Many offer higher capital and lower leverage requirements as a solution to the problem of the recent banking crisis. However, it is a risk preference problem and it is not a capital or leverage problem. As anyone familiar with financial theory knows, leverage can be placed anywhere in the investment chain to create a higher risk level. Higher leverage is just a way to increase risk and the potential return.
So, if capital is increased at the bank level (lower leverage and lower risk), banks will either invest in riskier products or make safer investment products riskier by incorporating leverage into the product directly or implicitly, such as through embedded options, etc.
Using residential mortgages as an example, their risk is increased by going from 80 percent loan to value to 100 percent loan to value. Additional risk is created by lending to lower credit worthy borrowers.
When the mortgages are packaged as investment products, borrowed funds can be used to increase the value of mortgages in the product so that the total mortgage value exceeds the equity investment in the product, which increases their riskiness. The investors in these leveraged products can borrow funds themselves to increase their equity investment in the leverage products, further increasing the risk to the investors.
The investor's risk preference ultimately determines the amount of risk in the invested products. There are too many ways to increase risk. Regulations and regulatory supervision will not stop excessive risk from occurring if that is what the bank or any other investor desires.

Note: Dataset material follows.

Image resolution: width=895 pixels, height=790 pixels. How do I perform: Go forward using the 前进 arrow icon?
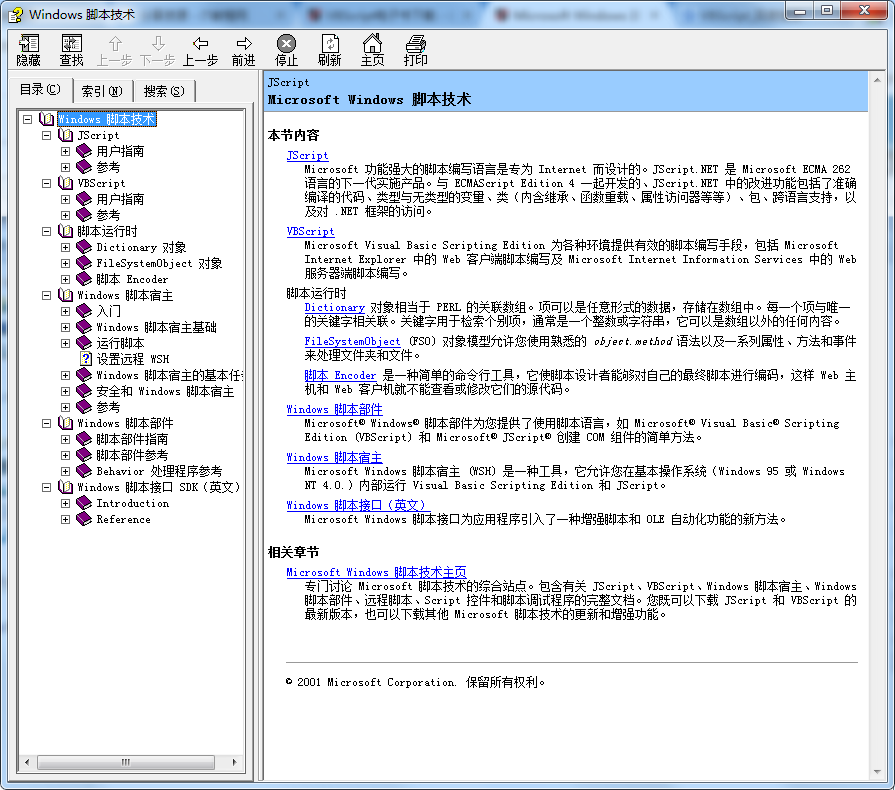pyautogui.click(x=243, y=48)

It is a rehash of the old Modigliani-Miller problem about the optimal capital structure. A bank with low leverage can invest in riskier products to achieve the same total institutional risk that higher leverage would achieve. Despite the regulators' attempt to prevent increased risk, an institution with a higher risk tolerance will find ways to invest in products that match its risk profile. The risk to the institution will not be lower with higher capital amounts.
As Arnold Kling stated, "the problem was not a gap in regulatory structure." What would cause financial institutions to take on so much risk that the continued existence of the entire institution was in jeopardy?

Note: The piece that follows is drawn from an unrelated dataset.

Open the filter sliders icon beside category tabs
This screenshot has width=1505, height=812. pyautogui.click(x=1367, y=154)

Moral hazard and incentive compensation themselves cannot explain the institutional behavior. Participants, many of whom had restricted company stock, risked too much of their own personal wealth, careers and reputations for the bonus compensation structure to be the answer. Furthermore, many of the investors, including the investment and commercial banks, are too sophisticated not to have understood the risk, despite the credit rating agencies' stamp of approval and their post mortem statements.
While there are many "expert" answers proffered, none offer an adequate explanation of why institutions took on so much risk. Many sophisticated investors and financial institutions either misread the risk in the market or intended to take on excessive risk. Both are troubling and not easily fixed.